### [Task prompt]
Substitute "Task" for every "Instruction" in the rows below and reproduce them with everything else unchanged, omitting the pictures.

### [Supplied material]
--- Begin ---
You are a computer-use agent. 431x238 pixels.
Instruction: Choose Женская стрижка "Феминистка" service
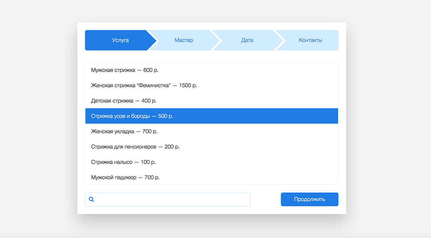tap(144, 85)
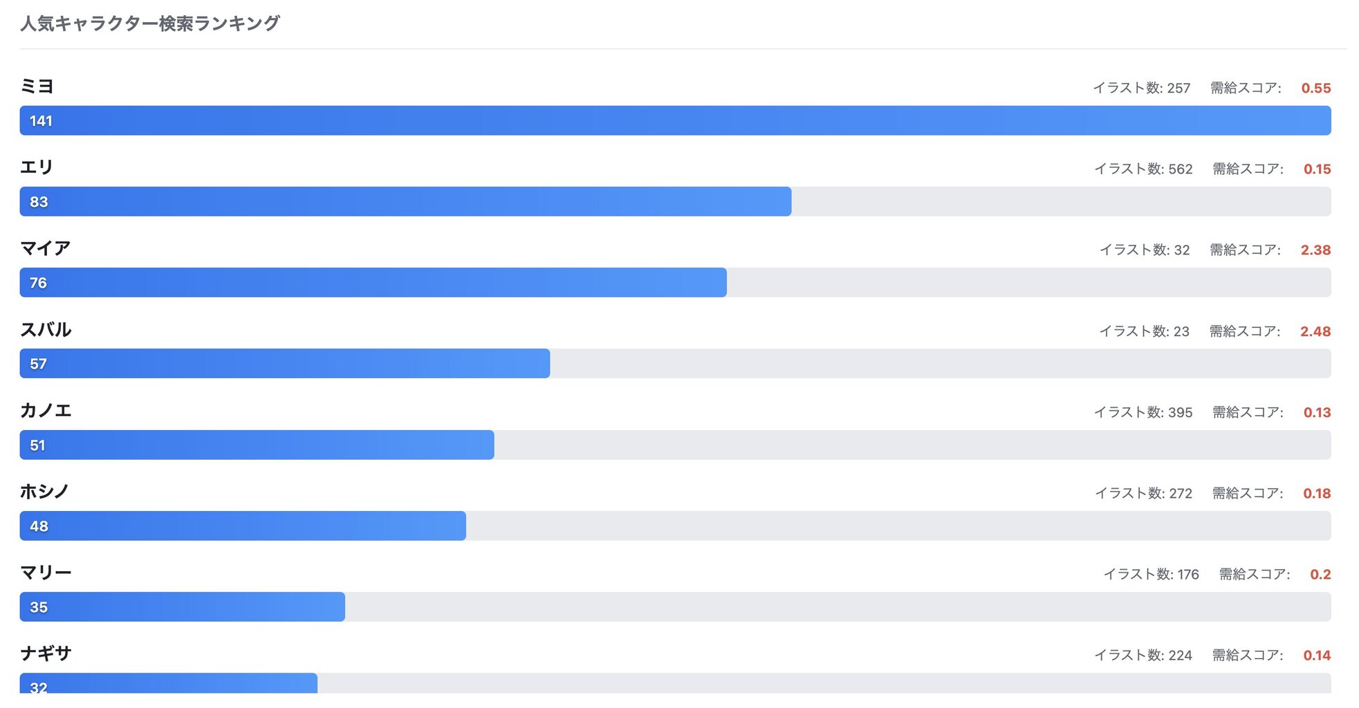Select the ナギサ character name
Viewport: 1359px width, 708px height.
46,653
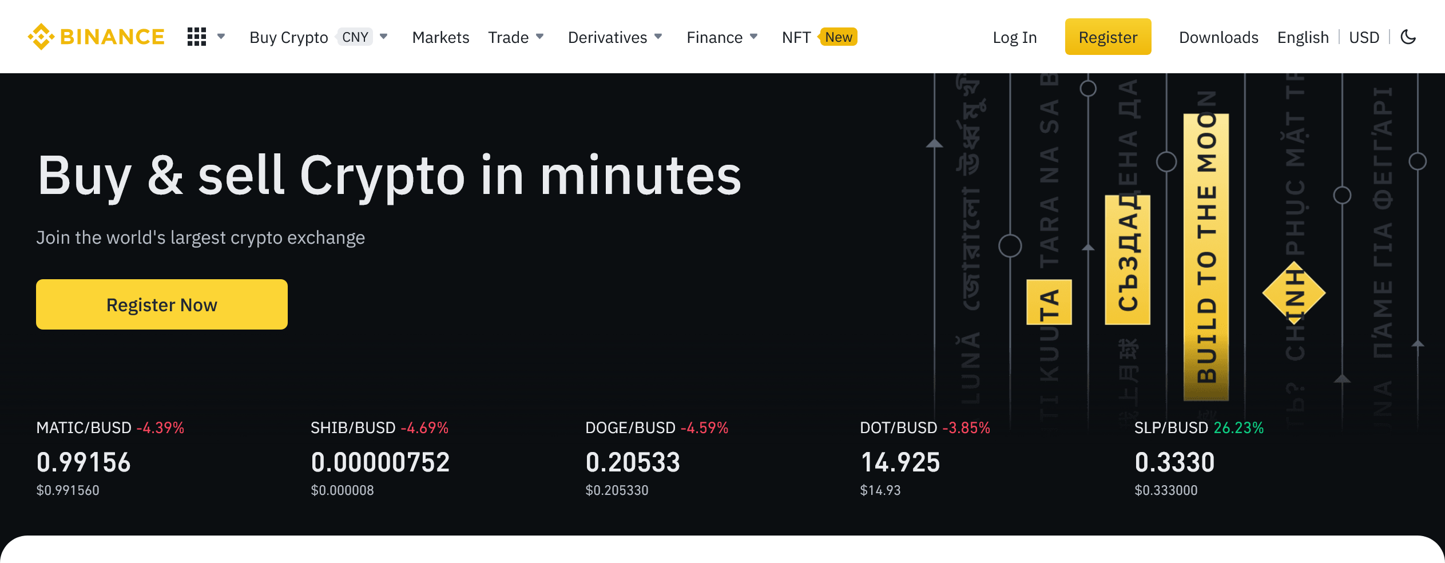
--- End ---
### [Complete output]
You are a computer-use agent. 431x238 pixels.
Task: Choose Женская стрижка "Феминистка" service
tap(144, 85)
Select the ナギサ character name
Viewport: 1359px width, 708px height.
46,653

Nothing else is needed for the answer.